▶ **WORK REQUIRED**
Please retype the data below word for word, starting at the line that contains "Select the 141.82 EUR axis label" and ending at the final line of the data.

▶ **EXTRACTED INFORMATION**
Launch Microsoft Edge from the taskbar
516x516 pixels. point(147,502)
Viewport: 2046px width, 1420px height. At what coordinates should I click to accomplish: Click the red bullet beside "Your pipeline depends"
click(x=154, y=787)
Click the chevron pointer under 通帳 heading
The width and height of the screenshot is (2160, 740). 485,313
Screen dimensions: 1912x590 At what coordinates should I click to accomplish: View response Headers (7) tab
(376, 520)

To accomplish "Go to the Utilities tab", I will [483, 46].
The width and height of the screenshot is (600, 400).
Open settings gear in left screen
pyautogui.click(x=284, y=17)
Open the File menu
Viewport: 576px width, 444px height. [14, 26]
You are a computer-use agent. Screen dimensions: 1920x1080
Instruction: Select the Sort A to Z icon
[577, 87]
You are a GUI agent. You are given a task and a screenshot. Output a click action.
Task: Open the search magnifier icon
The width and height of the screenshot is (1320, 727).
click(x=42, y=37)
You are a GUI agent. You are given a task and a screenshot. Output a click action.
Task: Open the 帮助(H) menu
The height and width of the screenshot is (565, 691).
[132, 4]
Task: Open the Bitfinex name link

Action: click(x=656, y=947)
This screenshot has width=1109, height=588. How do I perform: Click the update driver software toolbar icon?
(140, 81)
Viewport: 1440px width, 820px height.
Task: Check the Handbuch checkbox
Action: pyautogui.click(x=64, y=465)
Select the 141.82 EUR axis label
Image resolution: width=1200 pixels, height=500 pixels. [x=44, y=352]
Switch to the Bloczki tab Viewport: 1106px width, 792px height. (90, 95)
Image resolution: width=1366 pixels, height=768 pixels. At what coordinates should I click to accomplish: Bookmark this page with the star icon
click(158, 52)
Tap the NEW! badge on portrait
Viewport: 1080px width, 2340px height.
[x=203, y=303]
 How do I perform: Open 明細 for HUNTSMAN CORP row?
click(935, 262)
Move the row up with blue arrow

▶ **WRITTEN ANSWER**
Select the 141.82 EUR axis label
Image resolution: width=1200 pixels, height=500 pixels. [x=44, y=352]
Switch to the Bloczki tab Viewport: 1106px width, 792px height. (90, 95)
Image resolution: width=1366 pixels, height=768 pixels. At what coordinates should I click to accomplish: Bookmark this page with the star icon
click(158, 52)
Tap the NEW! badge on portrait
Viewport: 1080px width, 2340px height.
[x=203, y=303]
 How do I perform: Open 明細 for HUNTSMAN CORP row?
click(935, 262)
Move the row up with blue arrow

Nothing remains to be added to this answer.